A geometrie provides a set of operators to calculate

*unitary*geometric objects from others.*Compound*geometric objects can also be defined by simply collecting them into a group. Compound geometries often have the same characteristics as unitary geometries. For instance, a group of 2-D shapes has bounds and area determined by the union of regions of the shapes in the group.
In this example, the glyph is a pair of diamonds. The compound geometry consists of two squares, each rotated 45 degrees and positioned horizontally to touch at one mutual vertex. This geometry can also be seen as a set of four finite cones in a sequence alternating in direction right-left-right-left. It can also be interpreted as an extended bowtie that converges back to a point on each end. The guide is a vertical line which can be moved horizontally. The line cuts the diamonds/cones vertically, enclosing a region left of the line and right of the leftmost vertex of the leftmost diamond. The edited data value is the area of this region.

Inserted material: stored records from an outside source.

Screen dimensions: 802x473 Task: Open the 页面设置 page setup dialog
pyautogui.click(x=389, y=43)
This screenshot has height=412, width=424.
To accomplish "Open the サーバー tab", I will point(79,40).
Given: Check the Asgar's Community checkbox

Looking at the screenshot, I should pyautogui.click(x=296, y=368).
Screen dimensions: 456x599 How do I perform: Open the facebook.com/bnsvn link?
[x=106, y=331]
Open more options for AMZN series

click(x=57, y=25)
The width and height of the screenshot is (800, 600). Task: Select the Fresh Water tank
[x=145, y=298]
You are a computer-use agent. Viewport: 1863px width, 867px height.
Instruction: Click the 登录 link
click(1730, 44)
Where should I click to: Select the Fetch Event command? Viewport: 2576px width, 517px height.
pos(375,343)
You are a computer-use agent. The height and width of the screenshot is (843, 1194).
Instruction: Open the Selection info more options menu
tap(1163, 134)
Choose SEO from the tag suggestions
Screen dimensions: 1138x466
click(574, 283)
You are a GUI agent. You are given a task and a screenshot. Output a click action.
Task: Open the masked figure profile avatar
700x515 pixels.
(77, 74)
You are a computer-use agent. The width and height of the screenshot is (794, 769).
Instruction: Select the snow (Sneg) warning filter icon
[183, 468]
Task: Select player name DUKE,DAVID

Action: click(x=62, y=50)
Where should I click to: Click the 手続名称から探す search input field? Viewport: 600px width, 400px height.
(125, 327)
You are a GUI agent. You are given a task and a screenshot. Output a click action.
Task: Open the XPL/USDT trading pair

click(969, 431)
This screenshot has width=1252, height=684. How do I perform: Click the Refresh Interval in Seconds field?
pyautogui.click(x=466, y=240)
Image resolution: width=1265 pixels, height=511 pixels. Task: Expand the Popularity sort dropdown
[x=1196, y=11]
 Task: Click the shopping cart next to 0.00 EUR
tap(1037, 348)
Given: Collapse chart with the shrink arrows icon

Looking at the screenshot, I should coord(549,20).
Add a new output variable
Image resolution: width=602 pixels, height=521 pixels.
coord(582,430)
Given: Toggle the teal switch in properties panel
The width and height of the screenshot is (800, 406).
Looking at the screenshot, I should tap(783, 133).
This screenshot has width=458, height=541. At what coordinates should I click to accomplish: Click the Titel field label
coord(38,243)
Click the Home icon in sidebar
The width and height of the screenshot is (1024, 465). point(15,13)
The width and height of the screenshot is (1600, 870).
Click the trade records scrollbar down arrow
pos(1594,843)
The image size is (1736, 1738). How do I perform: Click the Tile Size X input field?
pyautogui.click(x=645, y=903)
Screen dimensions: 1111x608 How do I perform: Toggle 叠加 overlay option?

The distribution of data values is a multi-level sigmoid-like curve. This curve combines features of the distributions in the bowtie and aster examples. The compound geometry is finite like its components, so data values remain bounded. Entry of the bound values similarly remains easy and quick left and right of the overall shape, although in practice likely less so due to the need to move the line farther to overcome a larger overall width. Within the bounds, the distribution allows more precise entry near

**three**values, specifically the two bounds and their average/midpoint. In between are**two**regimes of faster but less precise adjustment.**Glyph = Compound (Hexagons), Guide = Vertical Line**

The previous examples reveal how changes in height in a glyph's geometry determines local characteristics in the accumulation of area, i.e. the distribution of reachable data values. When height changes quadratically, the curve changes cubically, like in the circle and aster examples. When height increases/decreases linearly, meaning the slope is flat but not horizontal, the distribution curve increases/decreases quadratically, like in the cone, bowtie, and diamond examples. When height is constant, meaning the slope is horizontal, the distribution curve increases linearly. Consequently, glyph designs can incorporate flat segments into geometries to create linear ranges within a data value distribution.

In this example, the glyph is a pair of hexagons. To create this geometry, each diamond in the previous example is stretched to add a flat section in its center. The width of the flat section is 1/2 of the original diamond, hence 1/3 of the created hexagon. As in the previous examples, the guide is a horizontally movable vertical line which cuts the glyph and encloses the area within the glyph to the left of the line. The center segment of each hexagon creates two linearly increasing spans in the data value distribution, one centered on 1/4 and one on 3/4.

In practice the overall visualization design and context of use can strongly affect the speed versus precision tradeoff in any of these examples. The size and aspect ratio of glyphs, as displayed on the screen, is particularly important. For the two hexagons in this example, the absolute width of the quadratic spans are the same as for the two diamonds example. The amount of horizontal space near the bound values and midpoint value is also unchanged. Thus, the precision of entering those values is preserved. However, the relative widths are smaller in the hexagon case. If the two glyphs were visually encoded and rendered to have the same overall width on screen, the apparent widths of the non-flat segments would be reduced, lowering the precision of data adjustment within them.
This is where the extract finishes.